Three possibilities following the student protests
By Mark J. Gasiorowski
July 15, 1999
Mark J. Gasiorowski is a political science professor at Louisiana
State University who recently visited Iran. He posted his views on the
student protests in Iran on the Gulf 2000 alias. Also see latest
photos from Iran.
I don't think President Khatami is in danger of losing his popular support
in the foreseeable future. I spent most of June in Iran, and while I did
hear a certain amount of discontent expressed about Khatami from people
who had voted for him, it was not very significant. The honeymoon is certainly
over -- especially with the events of the last few days -- but Khatami
remains very popular and there is no other figure capable of leading the
I think Ayatollah Khamenei certainly cannot sit back and play on the
dissatisfaction that has emerged. Even if the student demonstrators are
crushed in the next few days, Khamenei and the conservatives now have a
major problem on their hands. If they do not make major concessions to
the students' demands, the unrest that we have seen in the last few days
will almost certainly reemerge, and it may well spread beyond the universities.

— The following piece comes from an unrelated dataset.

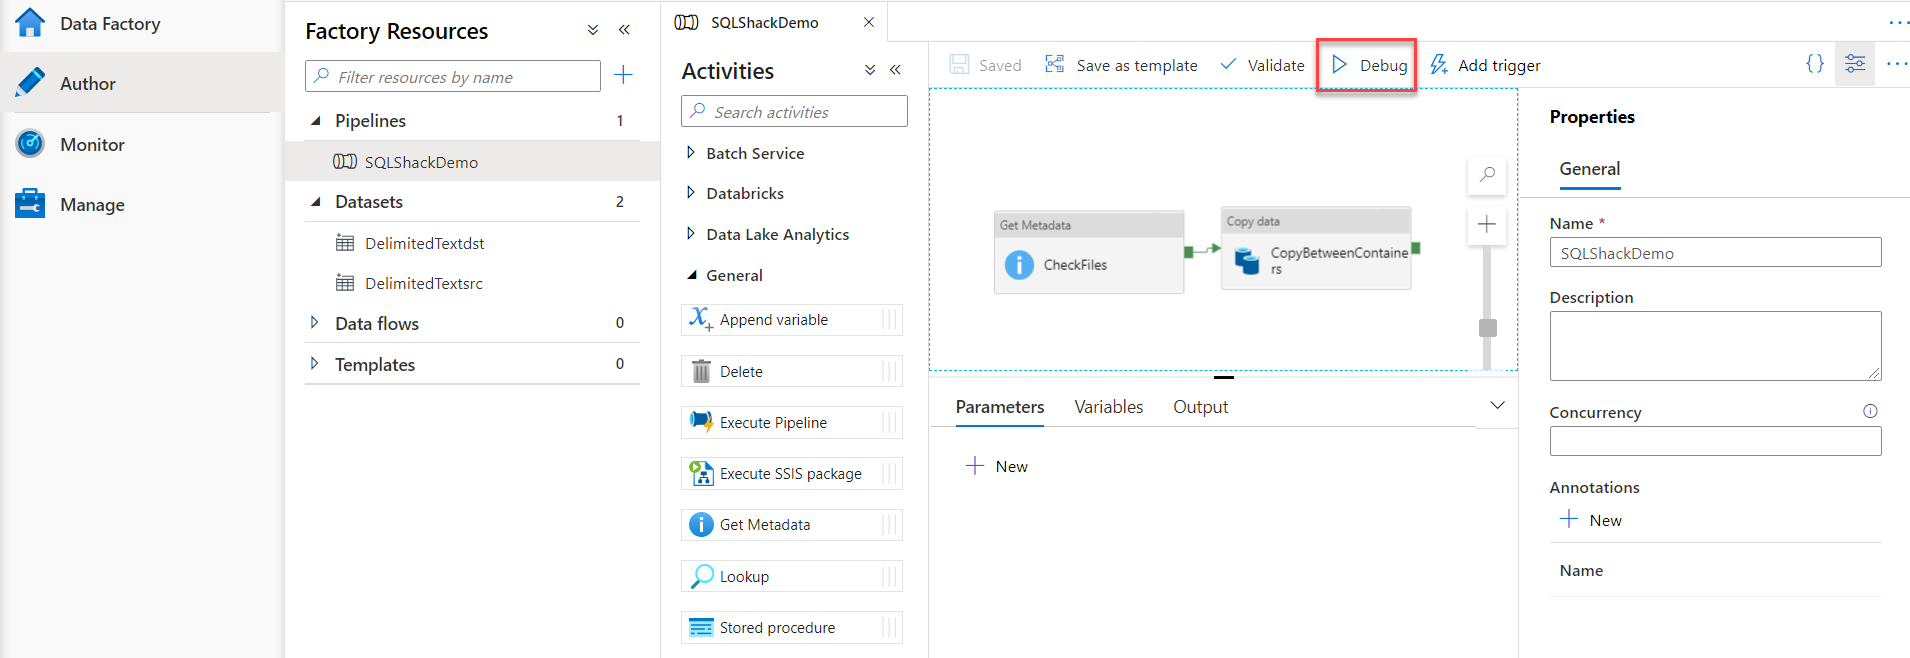Collapse the Activities pane

point(895,70)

If so, the conservatives will be forced to rely increasingly on repression,
transforming the populist Islamic regime that has existed since the revolution
into an Islamic dictatorship. This may work in the short term, but in the
long term I believe it is simply not viable. Iran is not China, and the
Tienanmen Square approach just will not work there.
Economic conditions are rather peripheral to this, in my view. University
students in Iran (especially those at Tehran University) are not as badly
affected by economic conditions as the poorer strata of society, who have
not participated in the events of the last few days. Moreover, the slogans
raised by the students have focused on political freedom rather than economic
conditions. I would add that while oil prices have gone up sharply in recent
months this has not yet had a positive effect on living conditions in Iran.
Inflation remains problematic, employment prospects for many young Iranians
remain grim, and the dollar continues to soar.
Though active unrest has spread from Tehran University to universities
in many other cities, I have not seen much evidence that it has spread
beyond the universities, either to the middle class or to the urban lower
class. I think active unrest could well spread to the middle class and
to much of the urban lower class if campus unrest persists in the coming
days or if it reemerges in the coming weeks or months, with the 70% of
Iranians who voted for Khatami in 1997 siding with the students. If this
occurs, the conservatives will have a grave crisis on their hands.
I have seen no evidence of disloyalty among the security forces. After
Khatami's 1997 election, many people in Iran said that districts with large
concentrations of military personnel and even revolutionary guards had
voted strongly for Khatami, suggesting that the security forces are not
strongly supportive of the conservatives and might therefore disobey orders
if a major factional confrontation were to emerge. This has not happened
so far, and, in fact, there seems to have been considerable cooperation
between the security forces and Ansar-e Hezbollah. These trends should
certainly please the conservatives and worry the reformists.
Looming just over the horizon are the February 2000 parliamentary elections,
where the stakes will be much higher than those involved in the present
crisis. It's a safe bet that the students, having tasted blood in these
last few days, will be watching the run-up to those elections very closely
and preparing to return to the streets if they are manipulated. They are
likely to respond in a more-organized fashion next time (the current unrest
seems very spntaneous), and they may well be joined by many non-students.
How the two factions navigate these elections will certainly have a crucial
impact on Iran's future.
There are three basic directions Iran can go from here: (1) an Iranian
Velvet Revolution, with the reformists prevailing; (2) a Tienanmen Square-style
crackdown and victory (in the short term) by the conseratives; and (3)
a continuation of the gradual liberalization that has been occurring for
the past 10 years.
The danger in the current situation is that the conservatives will choose
option (2) because they think option (1) is otherwise inevitable. Given
the balance of forces prevailing in Iran, I think option (3) is the best
for all sides. President Khatami's recent statements calling for an end
to the unrest suggest that he shares this view. Whether he and other reformists
can persuade the students of the danger of option (2) occurring and the
importance of accepting option (3) is now the crucial issue, in my view.
I would not even hazard a guess at this point about whether this will occur.